TEXT BLOCK -

==*==

L. Restructuring Charges and Certain Acquisition-Related Costs
We may incur restructuring charges in connection with acquisitions when we implement plans to restructure and integrate the acquired
operations or in connection with our cost-reduction and productivity initiatives. Included in Restructuring charges and certain acquisition-
related costs are all restructuring charges, as well as certain other costs associated with acquiring and integrating an acquired business. (If the
restructuring action results in a change in the estimated useful life of an asset, that incremental impact is classified in Cost of sales, Selling,
informational and administrative expenses and Research and development expenses, as appropriate). Termination costs are a significant
component of our restructuring charges and are generally recorded when the actions are probable and estimable. Transaction costs, such as
banking, legal, accounting and other costs incurred in connection with a business acquisition are expensed as incurred.
Amounts recorded for restructuring charges and other associated costs can result from a complex series of judgments about future events and
uncertainties and can rely heavily on estimates and assumptions. For information about the risks associated with estimates and assumptions,
see Note 1C. Basis of Presentation and Significant Accounting Policies: Estimates and Assumptions.

==*==

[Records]
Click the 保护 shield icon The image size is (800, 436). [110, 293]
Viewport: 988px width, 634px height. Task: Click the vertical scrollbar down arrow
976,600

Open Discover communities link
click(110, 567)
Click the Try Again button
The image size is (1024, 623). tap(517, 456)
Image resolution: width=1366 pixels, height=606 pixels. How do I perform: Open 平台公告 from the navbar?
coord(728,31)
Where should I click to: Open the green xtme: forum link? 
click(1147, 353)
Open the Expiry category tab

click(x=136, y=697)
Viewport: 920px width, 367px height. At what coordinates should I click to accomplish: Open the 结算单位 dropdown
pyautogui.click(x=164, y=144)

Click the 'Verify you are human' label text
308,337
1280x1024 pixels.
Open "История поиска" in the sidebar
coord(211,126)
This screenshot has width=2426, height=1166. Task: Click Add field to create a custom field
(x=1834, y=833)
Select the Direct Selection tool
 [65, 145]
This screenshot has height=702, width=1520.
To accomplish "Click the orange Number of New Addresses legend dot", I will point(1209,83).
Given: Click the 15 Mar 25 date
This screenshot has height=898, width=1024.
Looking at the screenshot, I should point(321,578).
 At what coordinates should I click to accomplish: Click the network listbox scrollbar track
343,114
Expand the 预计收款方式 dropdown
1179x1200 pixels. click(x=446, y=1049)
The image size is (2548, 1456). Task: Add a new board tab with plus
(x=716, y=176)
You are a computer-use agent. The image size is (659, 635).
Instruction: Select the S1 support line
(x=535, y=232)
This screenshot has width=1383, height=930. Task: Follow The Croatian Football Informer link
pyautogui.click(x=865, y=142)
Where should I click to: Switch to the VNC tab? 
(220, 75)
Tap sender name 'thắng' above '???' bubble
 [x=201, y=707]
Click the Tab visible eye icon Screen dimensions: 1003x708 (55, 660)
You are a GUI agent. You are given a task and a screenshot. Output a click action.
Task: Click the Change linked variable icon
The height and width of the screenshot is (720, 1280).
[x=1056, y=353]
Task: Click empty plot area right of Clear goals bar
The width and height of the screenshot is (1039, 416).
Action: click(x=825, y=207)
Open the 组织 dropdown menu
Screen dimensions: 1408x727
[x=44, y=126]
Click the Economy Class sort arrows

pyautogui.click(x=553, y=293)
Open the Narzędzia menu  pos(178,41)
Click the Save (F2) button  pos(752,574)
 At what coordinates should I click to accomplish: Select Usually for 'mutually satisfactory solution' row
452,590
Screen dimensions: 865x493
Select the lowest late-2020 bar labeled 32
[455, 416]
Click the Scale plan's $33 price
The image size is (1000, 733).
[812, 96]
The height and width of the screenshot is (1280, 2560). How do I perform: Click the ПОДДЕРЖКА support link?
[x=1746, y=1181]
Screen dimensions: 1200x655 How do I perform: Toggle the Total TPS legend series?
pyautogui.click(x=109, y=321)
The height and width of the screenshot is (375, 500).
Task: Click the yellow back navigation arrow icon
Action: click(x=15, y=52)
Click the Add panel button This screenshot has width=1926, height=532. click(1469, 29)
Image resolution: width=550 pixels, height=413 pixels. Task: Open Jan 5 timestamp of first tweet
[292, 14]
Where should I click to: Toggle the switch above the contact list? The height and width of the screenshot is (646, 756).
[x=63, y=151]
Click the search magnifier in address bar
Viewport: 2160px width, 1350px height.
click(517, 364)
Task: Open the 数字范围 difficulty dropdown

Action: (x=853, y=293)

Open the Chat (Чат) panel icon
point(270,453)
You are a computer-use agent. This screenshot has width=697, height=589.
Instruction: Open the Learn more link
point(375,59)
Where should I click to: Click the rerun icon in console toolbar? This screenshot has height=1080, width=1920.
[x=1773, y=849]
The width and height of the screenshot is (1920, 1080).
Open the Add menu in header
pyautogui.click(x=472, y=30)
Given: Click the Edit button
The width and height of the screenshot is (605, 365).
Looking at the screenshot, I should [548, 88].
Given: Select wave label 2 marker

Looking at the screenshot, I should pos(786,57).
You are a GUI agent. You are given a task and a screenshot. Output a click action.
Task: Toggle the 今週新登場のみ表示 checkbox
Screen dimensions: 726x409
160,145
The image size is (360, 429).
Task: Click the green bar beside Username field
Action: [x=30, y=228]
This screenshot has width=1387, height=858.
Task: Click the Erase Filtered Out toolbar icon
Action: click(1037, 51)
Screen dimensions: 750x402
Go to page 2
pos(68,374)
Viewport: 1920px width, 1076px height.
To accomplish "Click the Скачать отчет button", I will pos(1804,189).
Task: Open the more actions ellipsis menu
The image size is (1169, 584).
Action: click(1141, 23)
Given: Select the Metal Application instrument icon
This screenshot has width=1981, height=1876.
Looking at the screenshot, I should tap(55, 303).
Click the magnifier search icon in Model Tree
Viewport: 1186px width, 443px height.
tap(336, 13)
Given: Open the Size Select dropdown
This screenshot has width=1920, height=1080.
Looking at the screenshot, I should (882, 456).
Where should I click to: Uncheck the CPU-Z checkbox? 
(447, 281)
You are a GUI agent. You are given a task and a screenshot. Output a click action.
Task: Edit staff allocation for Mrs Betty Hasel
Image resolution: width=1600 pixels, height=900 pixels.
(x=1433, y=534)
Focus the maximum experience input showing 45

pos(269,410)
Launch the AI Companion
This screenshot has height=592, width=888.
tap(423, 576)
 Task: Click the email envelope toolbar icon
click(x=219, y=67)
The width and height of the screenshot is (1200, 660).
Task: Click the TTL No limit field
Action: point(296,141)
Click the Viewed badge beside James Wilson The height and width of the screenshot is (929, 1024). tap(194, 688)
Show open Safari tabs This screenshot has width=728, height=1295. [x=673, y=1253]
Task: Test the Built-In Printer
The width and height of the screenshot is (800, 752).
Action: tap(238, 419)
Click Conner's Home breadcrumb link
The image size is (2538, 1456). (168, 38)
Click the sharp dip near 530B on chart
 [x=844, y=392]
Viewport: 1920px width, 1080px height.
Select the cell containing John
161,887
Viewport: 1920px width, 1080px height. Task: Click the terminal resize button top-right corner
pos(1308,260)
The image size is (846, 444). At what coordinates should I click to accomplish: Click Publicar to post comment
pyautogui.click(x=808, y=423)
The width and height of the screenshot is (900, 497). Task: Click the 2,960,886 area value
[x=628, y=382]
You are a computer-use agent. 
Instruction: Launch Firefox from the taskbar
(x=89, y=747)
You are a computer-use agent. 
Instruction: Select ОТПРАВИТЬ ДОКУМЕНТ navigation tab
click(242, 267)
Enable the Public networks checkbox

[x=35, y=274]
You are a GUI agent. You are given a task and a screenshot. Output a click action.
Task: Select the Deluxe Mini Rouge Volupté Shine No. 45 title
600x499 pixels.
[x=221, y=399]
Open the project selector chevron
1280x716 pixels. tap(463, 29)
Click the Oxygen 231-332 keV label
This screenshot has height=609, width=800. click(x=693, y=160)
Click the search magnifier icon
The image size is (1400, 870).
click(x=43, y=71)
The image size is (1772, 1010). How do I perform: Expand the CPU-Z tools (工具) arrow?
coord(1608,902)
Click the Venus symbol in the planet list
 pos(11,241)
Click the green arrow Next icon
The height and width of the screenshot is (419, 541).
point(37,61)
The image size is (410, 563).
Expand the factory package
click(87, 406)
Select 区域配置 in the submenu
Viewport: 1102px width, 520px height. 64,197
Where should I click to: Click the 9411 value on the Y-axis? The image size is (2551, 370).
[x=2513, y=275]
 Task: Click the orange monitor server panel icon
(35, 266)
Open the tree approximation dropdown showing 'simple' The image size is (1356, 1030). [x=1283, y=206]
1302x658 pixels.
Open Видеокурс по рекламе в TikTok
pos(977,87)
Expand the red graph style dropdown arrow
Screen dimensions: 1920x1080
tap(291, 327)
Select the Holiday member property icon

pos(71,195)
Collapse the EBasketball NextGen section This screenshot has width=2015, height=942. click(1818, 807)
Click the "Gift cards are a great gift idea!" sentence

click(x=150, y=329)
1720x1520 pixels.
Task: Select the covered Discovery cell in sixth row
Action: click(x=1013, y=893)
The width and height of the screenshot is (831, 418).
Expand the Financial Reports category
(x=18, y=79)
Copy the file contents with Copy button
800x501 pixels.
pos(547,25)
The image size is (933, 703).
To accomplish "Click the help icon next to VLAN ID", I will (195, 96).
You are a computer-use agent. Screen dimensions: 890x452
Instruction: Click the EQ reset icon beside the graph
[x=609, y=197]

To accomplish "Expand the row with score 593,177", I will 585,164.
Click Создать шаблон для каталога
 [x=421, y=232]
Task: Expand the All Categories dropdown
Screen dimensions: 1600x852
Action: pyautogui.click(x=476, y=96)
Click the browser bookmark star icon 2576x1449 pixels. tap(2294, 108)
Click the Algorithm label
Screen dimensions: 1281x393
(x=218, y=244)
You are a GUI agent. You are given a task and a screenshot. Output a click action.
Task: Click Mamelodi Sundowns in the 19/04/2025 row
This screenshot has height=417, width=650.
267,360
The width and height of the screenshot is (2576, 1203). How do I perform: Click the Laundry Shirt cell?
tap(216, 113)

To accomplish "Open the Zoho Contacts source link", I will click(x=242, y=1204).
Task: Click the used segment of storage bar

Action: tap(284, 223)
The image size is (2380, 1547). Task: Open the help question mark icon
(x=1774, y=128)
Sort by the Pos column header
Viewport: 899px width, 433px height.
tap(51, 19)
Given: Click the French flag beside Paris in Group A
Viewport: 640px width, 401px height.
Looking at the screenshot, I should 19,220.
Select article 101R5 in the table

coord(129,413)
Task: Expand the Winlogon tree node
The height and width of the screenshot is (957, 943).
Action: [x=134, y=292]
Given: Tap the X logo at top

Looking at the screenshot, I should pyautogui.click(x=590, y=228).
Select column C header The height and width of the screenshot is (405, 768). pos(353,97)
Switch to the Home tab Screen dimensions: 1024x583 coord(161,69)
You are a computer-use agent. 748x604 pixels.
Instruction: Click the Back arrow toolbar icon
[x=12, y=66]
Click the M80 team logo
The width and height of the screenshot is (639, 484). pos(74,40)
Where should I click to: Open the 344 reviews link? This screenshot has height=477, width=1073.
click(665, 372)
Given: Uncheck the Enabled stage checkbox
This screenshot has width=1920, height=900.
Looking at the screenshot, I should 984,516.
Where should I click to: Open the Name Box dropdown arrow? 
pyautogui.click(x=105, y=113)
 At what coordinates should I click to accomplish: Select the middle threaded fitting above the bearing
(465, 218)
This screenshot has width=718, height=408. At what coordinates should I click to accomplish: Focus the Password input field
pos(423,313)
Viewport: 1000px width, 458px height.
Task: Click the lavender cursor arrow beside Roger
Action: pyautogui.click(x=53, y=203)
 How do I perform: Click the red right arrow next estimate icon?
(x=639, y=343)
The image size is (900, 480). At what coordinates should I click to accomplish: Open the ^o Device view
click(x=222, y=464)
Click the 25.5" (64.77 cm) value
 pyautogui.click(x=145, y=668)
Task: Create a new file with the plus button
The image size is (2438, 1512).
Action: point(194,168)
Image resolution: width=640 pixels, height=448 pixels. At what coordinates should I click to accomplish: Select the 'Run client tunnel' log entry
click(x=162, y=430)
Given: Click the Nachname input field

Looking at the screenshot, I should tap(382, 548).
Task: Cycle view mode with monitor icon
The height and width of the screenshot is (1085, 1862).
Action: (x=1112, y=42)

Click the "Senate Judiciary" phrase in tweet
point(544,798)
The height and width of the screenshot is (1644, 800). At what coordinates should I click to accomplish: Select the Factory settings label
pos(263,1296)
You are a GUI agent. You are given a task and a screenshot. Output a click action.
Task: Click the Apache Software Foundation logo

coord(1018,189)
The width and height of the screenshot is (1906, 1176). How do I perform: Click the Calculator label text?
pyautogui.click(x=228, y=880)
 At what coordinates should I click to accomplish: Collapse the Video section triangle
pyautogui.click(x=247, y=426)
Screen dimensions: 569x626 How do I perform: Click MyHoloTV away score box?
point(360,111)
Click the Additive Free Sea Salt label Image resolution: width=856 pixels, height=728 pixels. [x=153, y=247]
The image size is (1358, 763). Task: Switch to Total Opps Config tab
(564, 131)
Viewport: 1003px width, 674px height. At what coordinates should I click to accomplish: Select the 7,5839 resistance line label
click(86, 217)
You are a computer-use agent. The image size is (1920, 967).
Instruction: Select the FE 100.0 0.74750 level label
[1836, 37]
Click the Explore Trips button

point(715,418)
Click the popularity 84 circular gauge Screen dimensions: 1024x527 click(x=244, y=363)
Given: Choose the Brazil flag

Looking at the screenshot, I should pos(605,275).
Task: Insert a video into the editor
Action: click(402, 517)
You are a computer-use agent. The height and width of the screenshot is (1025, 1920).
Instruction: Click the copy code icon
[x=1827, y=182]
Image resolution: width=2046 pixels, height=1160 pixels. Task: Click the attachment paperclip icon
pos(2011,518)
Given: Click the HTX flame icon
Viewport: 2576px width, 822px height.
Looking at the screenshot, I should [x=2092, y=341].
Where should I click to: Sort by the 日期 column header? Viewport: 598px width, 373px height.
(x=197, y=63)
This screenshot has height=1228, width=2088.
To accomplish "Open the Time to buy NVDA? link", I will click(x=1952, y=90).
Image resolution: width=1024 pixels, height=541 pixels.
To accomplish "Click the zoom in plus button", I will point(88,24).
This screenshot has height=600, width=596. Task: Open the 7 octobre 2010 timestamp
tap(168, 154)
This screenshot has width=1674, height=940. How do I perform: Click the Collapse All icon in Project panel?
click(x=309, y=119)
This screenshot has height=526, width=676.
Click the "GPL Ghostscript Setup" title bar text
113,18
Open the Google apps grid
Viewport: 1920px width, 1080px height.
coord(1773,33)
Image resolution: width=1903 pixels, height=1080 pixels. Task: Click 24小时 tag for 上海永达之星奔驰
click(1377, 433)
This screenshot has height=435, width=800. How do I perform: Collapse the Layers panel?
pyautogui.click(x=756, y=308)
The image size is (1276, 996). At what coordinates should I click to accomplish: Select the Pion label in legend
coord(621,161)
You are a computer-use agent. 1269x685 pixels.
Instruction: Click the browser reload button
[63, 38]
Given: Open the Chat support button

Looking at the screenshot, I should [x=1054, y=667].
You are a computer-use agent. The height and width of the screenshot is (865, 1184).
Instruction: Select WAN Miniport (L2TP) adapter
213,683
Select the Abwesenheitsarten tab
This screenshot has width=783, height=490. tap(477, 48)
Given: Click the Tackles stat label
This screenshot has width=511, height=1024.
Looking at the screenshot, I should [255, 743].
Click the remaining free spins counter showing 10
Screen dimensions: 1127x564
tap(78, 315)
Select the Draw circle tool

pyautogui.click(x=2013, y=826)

==*==

Using the restructuring text, explain what leads the company to incur restructuring charges. Rely only on the text to do this.

The company may incur restructuring charges when it carries out plans to restructure and integrate operations it has acquired. It may also incur them as part of its cost-reduction and productivity initiatives.